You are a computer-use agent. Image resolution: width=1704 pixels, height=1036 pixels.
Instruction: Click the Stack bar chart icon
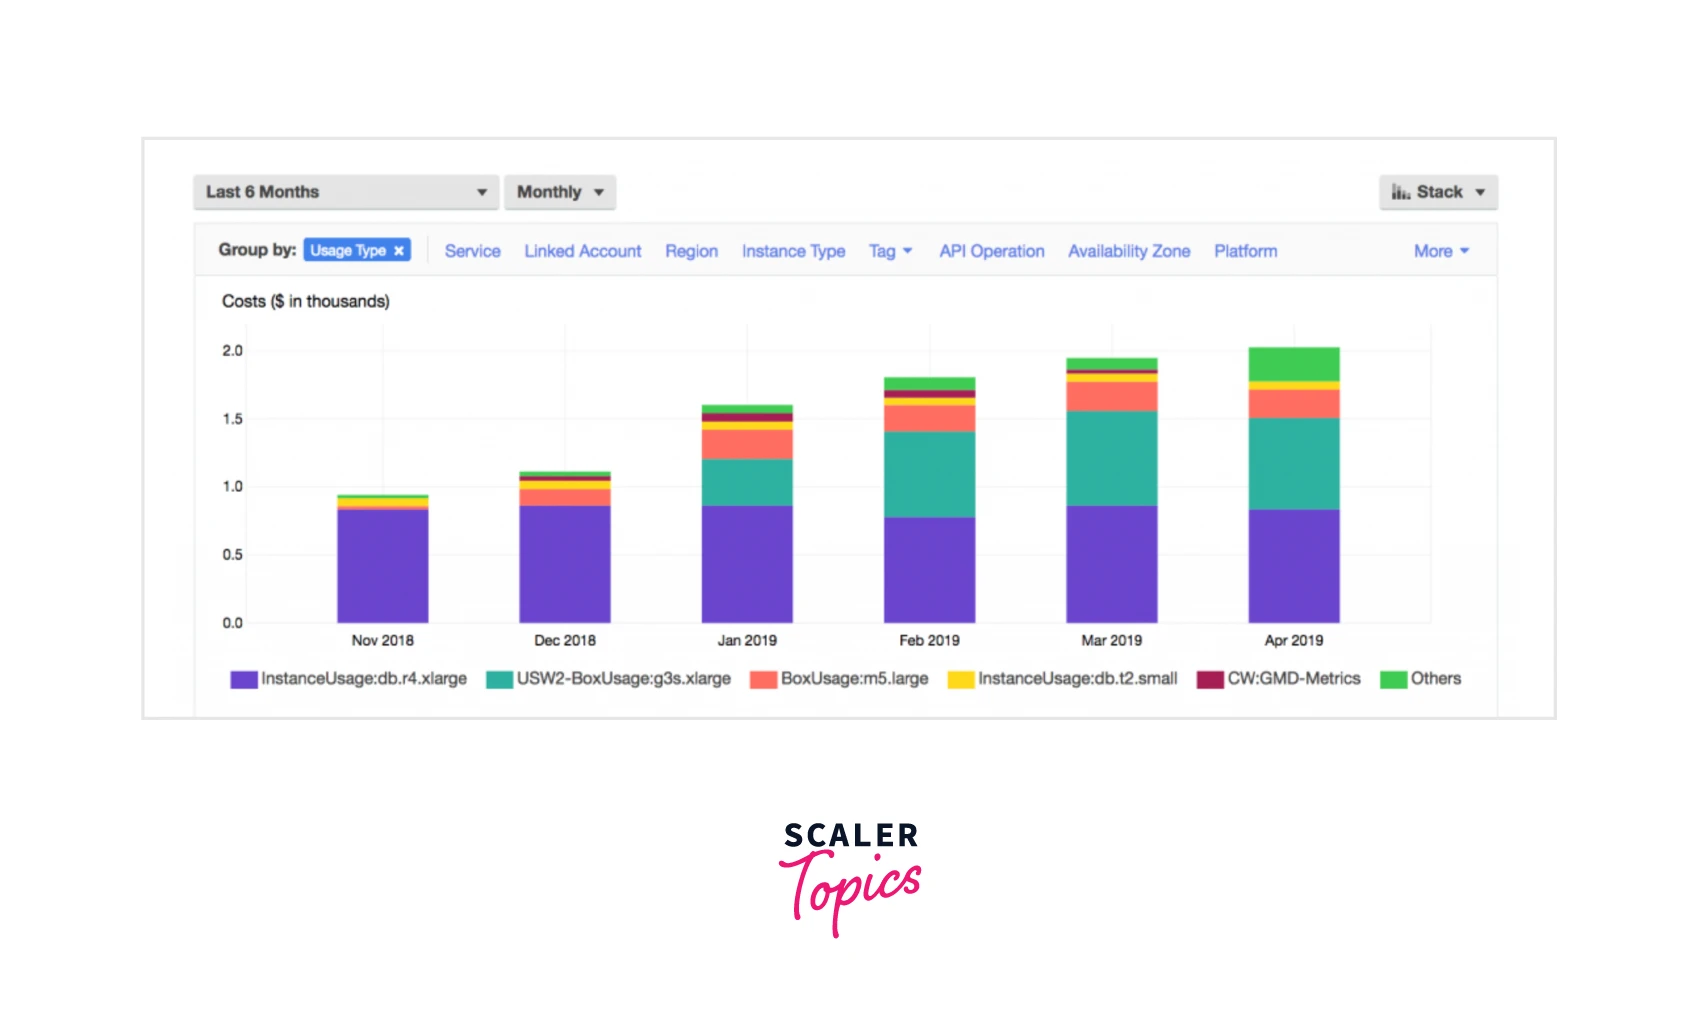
○ ○ ○ ○ ○
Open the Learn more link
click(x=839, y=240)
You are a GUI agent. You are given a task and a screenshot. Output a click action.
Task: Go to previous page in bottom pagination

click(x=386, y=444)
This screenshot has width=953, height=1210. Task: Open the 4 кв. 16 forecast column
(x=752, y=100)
○ ○ ○ ○ ○
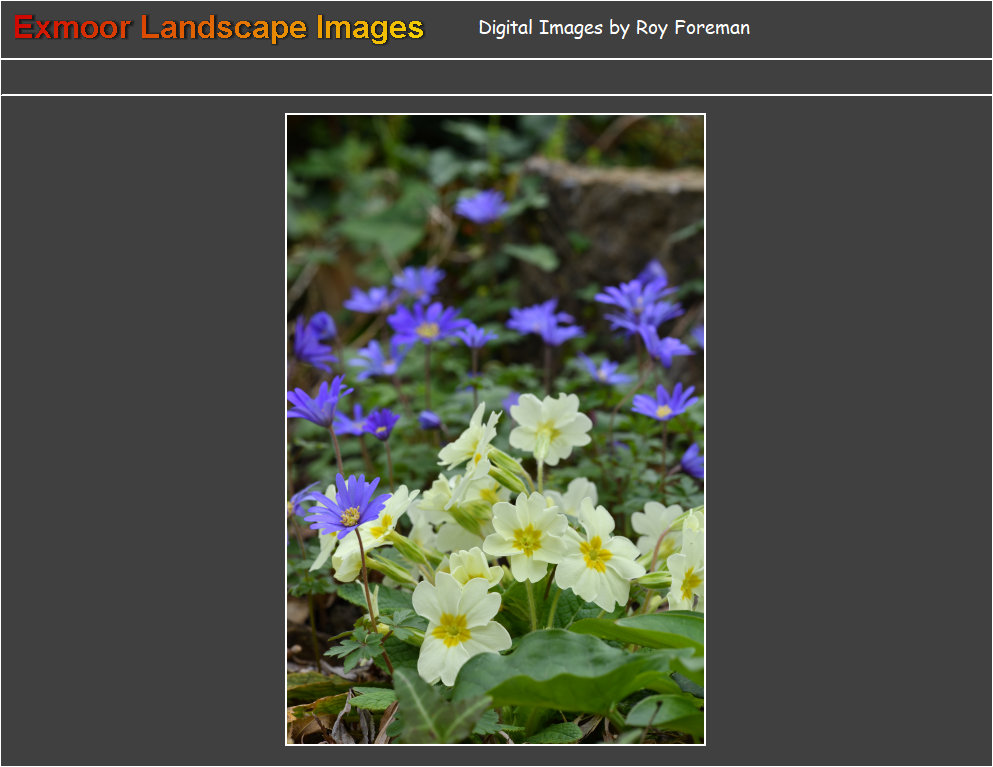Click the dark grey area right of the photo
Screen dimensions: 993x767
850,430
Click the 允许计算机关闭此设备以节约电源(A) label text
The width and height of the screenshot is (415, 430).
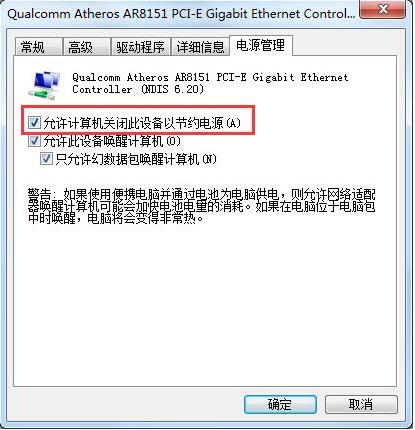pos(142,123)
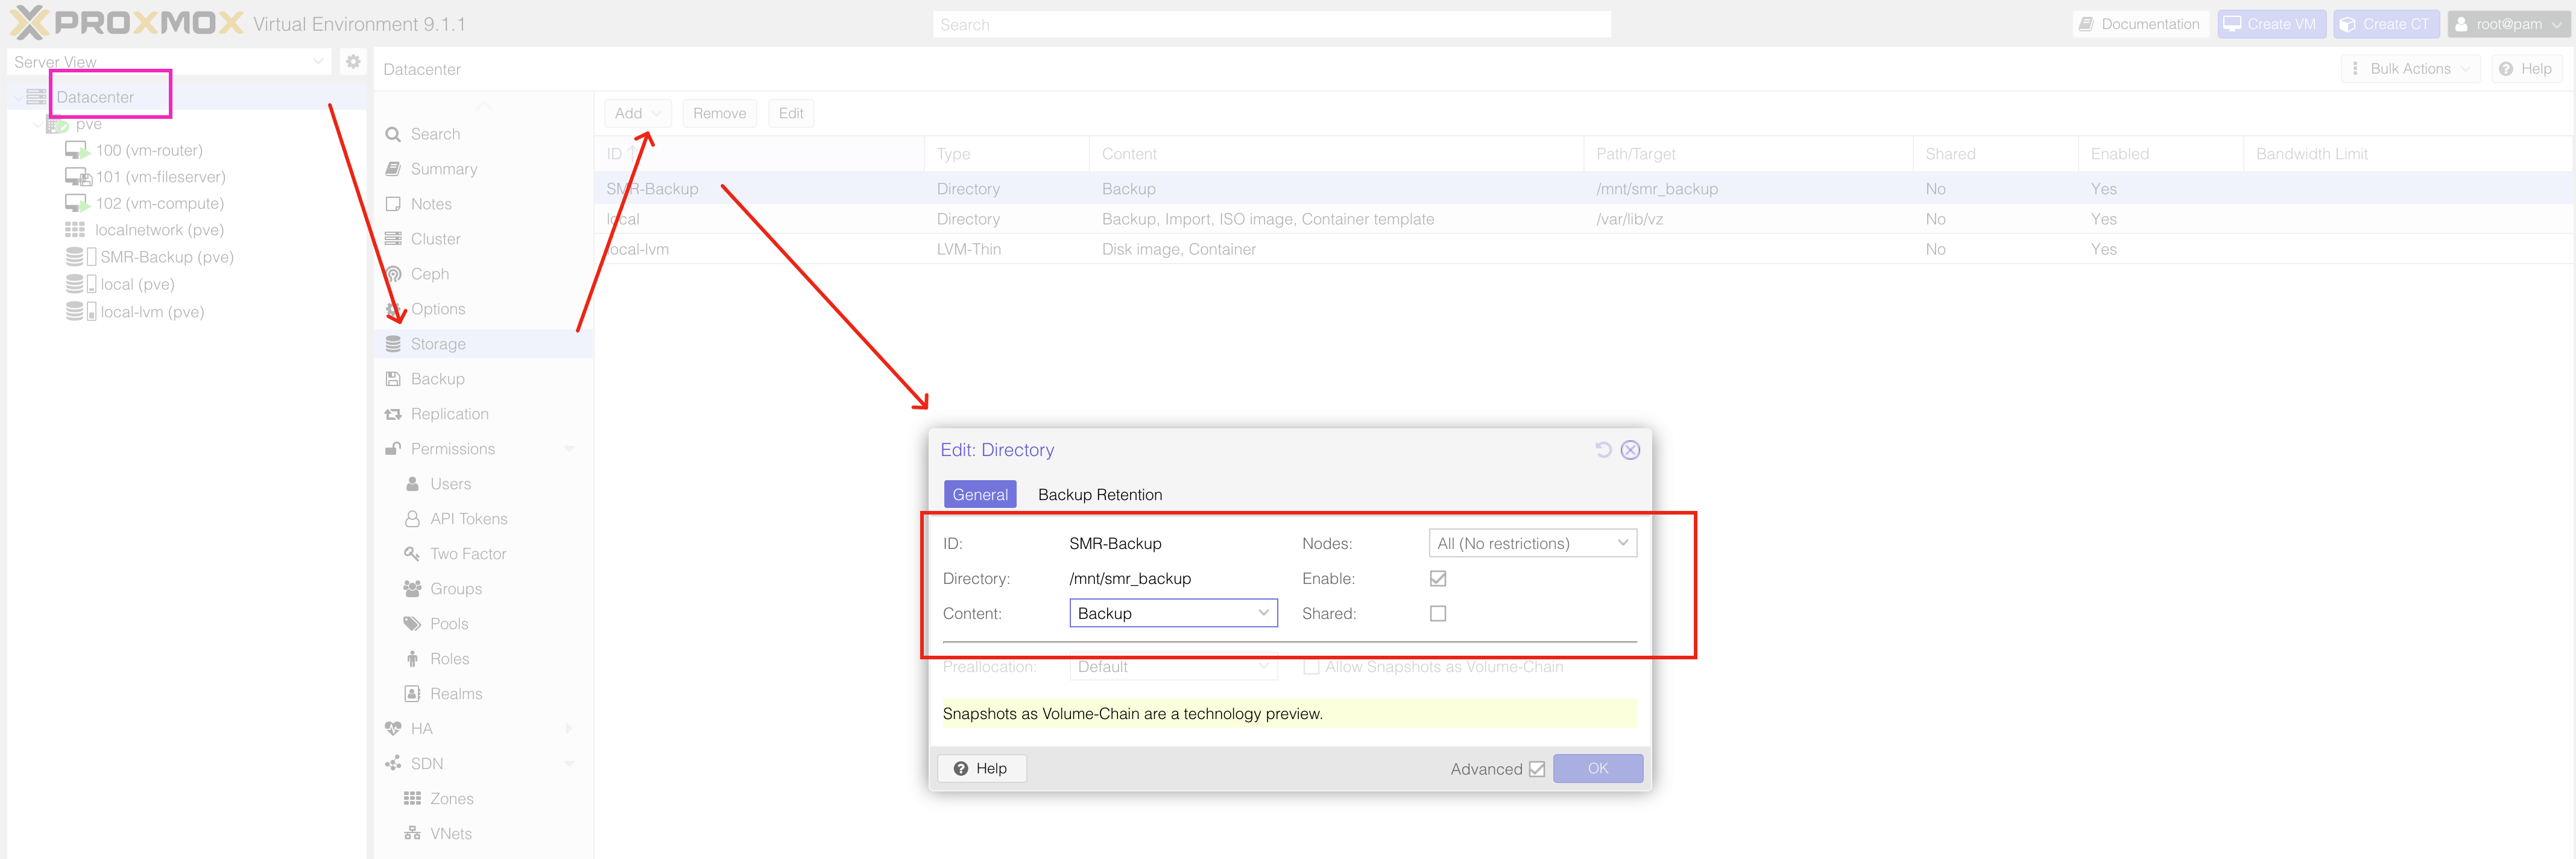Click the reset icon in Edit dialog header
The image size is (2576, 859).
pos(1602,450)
○ ○ ○ ○ ○
## GIVEN TASK
Please arrange the material between the line holding "Click the 允许计算机关闭此设备以节约电源(A) label text" and the line holding "pos(1602,450)", inclusive, as a Markdown table with the columns Row and Line. Skip blank lines and leave the pictures out.

## EXERCISE SOLUTION
| Row | Line |
|---|---|
| 1 | Click the 允许计算机关闭此设备以节约电源(A) label text |
| 2 | The width and height of the screenshot is (415, 430). |
| 3 | pos(142,123) |
| 4 | Click the reset icon in Edit dialog header |
| 5 | The image size is (2576, 859). |
| 6 | pos(1602,450) |